TEXTO DE LEITURA
________________________________________

Por Samuele Bacchiochi
O desejo de adornar o corpo com vestimentas que chamam a atenção, jóias custosas e cosméticos coloridos toca quase todos. Não é surpreendente, portanto, que através da história bíblica e da igreja tem havido apelos freqüentes para que nos vistamos modesta e decentemente.
O ensino bíblico sobre vestimenta e ornamentos é especialmente relevante hoje, quando muitos na indústria da moda atuam com pouco respeito pela dignidade do corpo humano criado por Deus. Neste artigo, apresentarei sete princípios básicos que podem guiar os cristãos em desenvolver uma filosofia de adorno pessoal. Estes princípios são o resultado de estudar exemplos bíblicos, alegorias e admoestações concernentes a vestuário, jóias e cosméticos.1
Princípio nº 1
Vestuário e aparência são um índice importante do caráter cristão. Vestuário e aparência são comunicadores não-verbais poderosos não apenas de status sócio-econômico como também de valores morais. William Thourlby, renomado conselheiro em matéria de vestuário, que aconselha executivos sobre “como se empacotar para ter êxito”, assinala que “inconscientemente ou não o vestuário revela um grupo de crenças sobre nós mesmos que queremos que o mundo creia”.2 O mundo de negócios há muito reconheceu a importância de vestuário e aparência em comercializar seus produtos, serviços e a imagem de suas companhias.
A Bíblia também reconhece a importância do vestuário. Implicitamente, isto é indicado pelo simbolismo de vestuário modesto usado para representar a provisão divina de salvação (“vestes de salvação”, Isaías 61:10; ver também Apocalipse 3:18; I Pedro 5:5) e de veste imodesta para representar adultério espiritual e apostasia (Ezequiel 23:40-42; Jeremias 4:30; Apocalipse 17:4-6). Explicitamente, isto é indicado pelas numerosas histórias, alegorias e admoestações concernentes a vestuário e adorno apropriados ou não.
A Bíblia encara a aparência externa como um testemunho visível e silente de nossos valores morais. Há pessoas que vestem e adornam seu corpo com vestes caras e jóias para se comprazer. Querem ser admiradas por sua riqueza, poder ou status social. Algumas se vestem de acordo com certas modas para serem aceitas por seus pares. O cristão se veste para glorificar a Deus.
O vestuário é importante para os cristãos porque serve de moldura para revelar a imagem dAquele a quem servem. Escreveu Ellen White: “De nenhum modo melhor pode você fazer brilhar sua luz para outros do que na simplicidade de sua veste e conduta. Você pode mostrar a todos que, em comparação com as coisas eternas, você atribui um valor correto para as coisas desta vida.”3
Como cristãos não podemos dizer: “Minha aparência não é da conta de ninguém!” porque nossa aparência reflete sobre nosso Senhor. Minha casa, minha aparência pessoal, o veículo que possuo, meu uso do tempo e do dinheiro — todos refletem como Cristo tem mudado minha vida de dentro para fora. Quando Jesus entra em nossa vida, Ele não cobre nossas manchas com pó cosmético. Em vez disto, Ele nos limpa inteiramente a partir do interior. Esta renovação interior reflete-se na aparência exterior.

________________________________________

INFORMAÇÕES FORNECIDAS

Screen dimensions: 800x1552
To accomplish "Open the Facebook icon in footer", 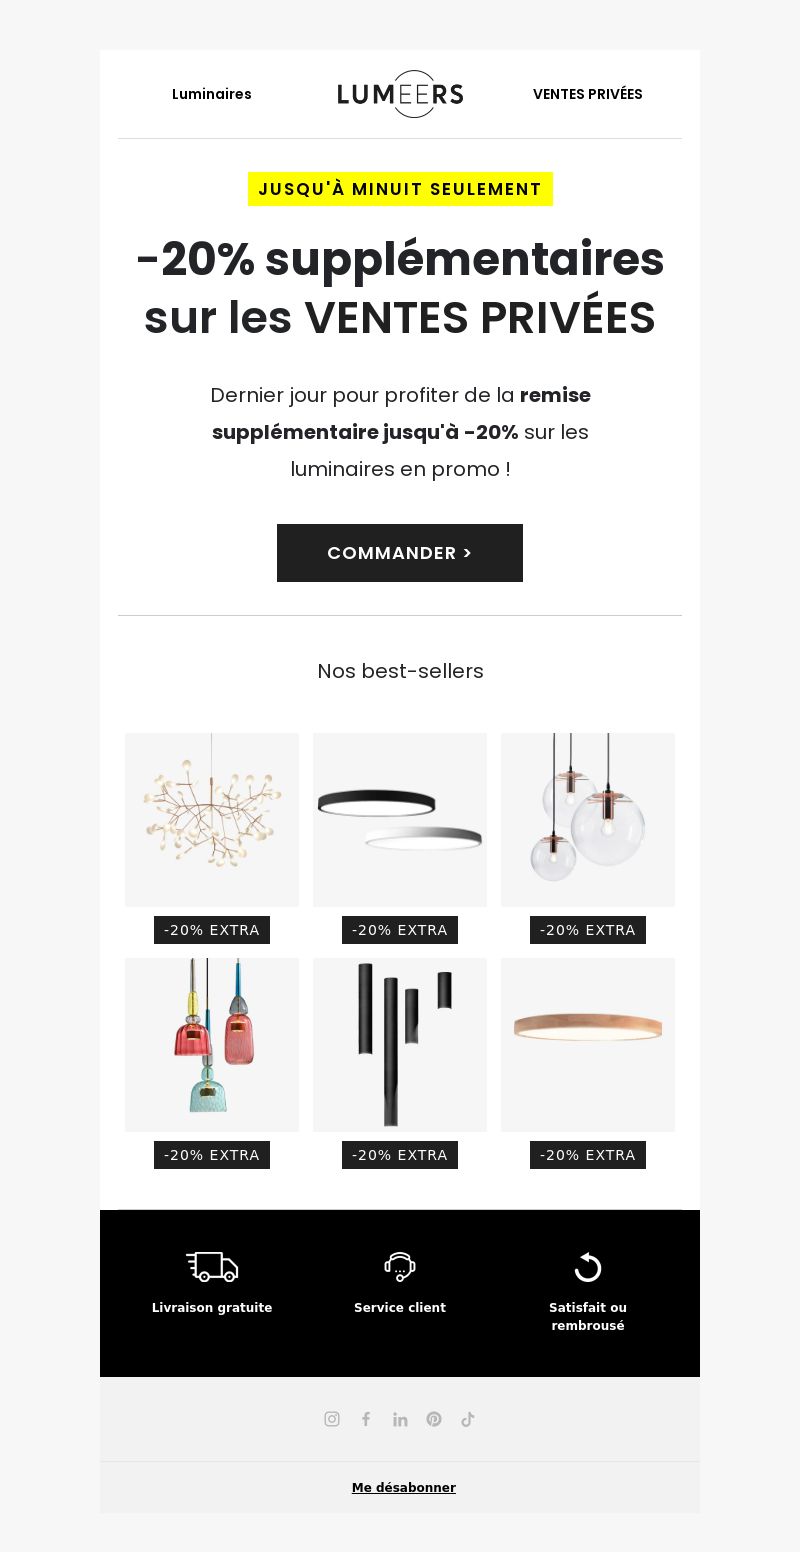I will point(366,1419).
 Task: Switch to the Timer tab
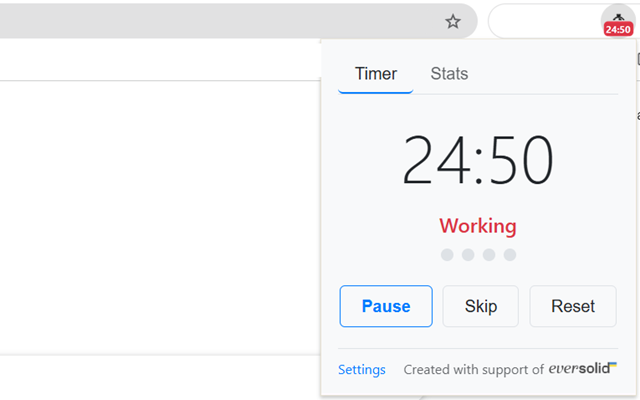pos(376,74)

________________________________________

INSTRUÇÃO
Prossiga com o artigo sobre o vestuário e o adorno do cristão, começando logo após a última frase apresentada.

RESPOSTA ESCRITA
O testemunho mais eficaz da mudança que Cristo operou no interior é um sorriso radiante no rosto de uma pessoa limpa e vestida apropriadamente. Uma aparência artificial e muito sofisticada, com jóias cintilantes e vestes extravagantes, revela não a radiância de uma personalidade centrada em Deus, mas a imagem artificial de uma pessoa egocêntrica.
Princípio nº 2
O adornar nossos corpos com cosméticos coloridos, jóias cintilantes e vestes luxuosas revela orgulho e vaidade, que são destrutivos para nós e para outros. Esta verdade emerge implicitamente de vários exemplos negativos e explicitamente das admoestações apostólicas de Paulo e Pedro.
Isaías censura judias ricas por seu orgulho evidenciado por se adornarem da cabeça aos pés com jóias cintilantes e vestes caras. Elas seduziram os líderes, os quais eventualmente levaram a nação à desobediência e castigo divino (Isaías 3:16-26).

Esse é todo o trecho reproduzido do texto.